September 4, 2024 at 04:43PM
Security researchers have discovered a concerning method for attackers to distribute malicious payloads through the PyPI package repository. By re-registering a removed package with the same name, adversaries can pass off rogue packages as legitimate ones. This “Revival Hijack” method poses a clear threat, with 120,000 abandoned packages susceptible to misuse. JFrog recommends vigilance and stricter policies to prevent this attack vector.
The meeting notes summarize a significant security threat referred to as the “Revival Hijack” method, which involves attackers re-registering malicious packages on the PyPI package repository using the same names as previously legitimate but now removed packages.
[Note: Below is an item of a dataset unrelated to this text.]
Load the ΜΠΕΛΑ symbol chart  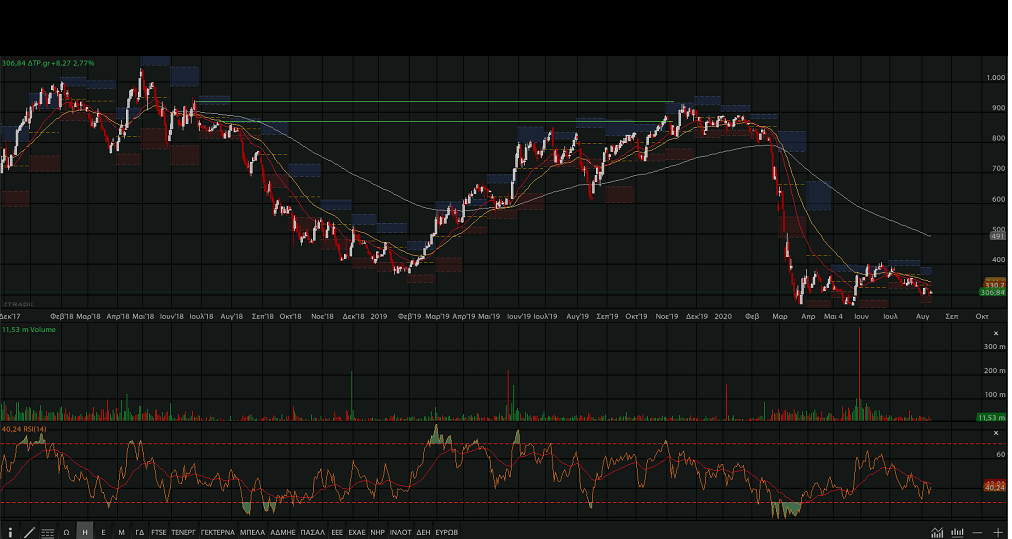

This allows adversaries to distribute malware by tricking organizations into downloading these rogue packages, exploiting the fact that PyPI does not restrict the reuse of names of removed packages.
JFrog researchers have identified this technique as a form of supply chain attack and have cautioned PyPI users to remain vigilant and ensure that their CI/CD machines do not attempt to install packages that were previously removed from PyPI. The method is particularly concerning because it does not rely on user error and can effectively deliver malware to enterprise environments.
The researchers also found that a large number of removed packages on PyPI, totaling approximately 120,000, are susceptible to being hijacked for malicious purposes. Additionally, they demonstrated that even after replacing the most popular abandoned packages with empty ones, these empty packages still received significant numbers of automatic and manual downloads.
JFrog has recommended that PyPI prohibit the reuse of abandoned package names altogether to prevent adversaries from exploiting this attack vector. Organizations using PyPI are also urged to be cautious when upgrading to new package versions to mitigate the risk of falling victim to the Revival Hijack method.
In summary, the meeting notes highlight the urgency of addressing the Revival Hijack threat to ensure the security of the PyPI package repository and the organizations using it.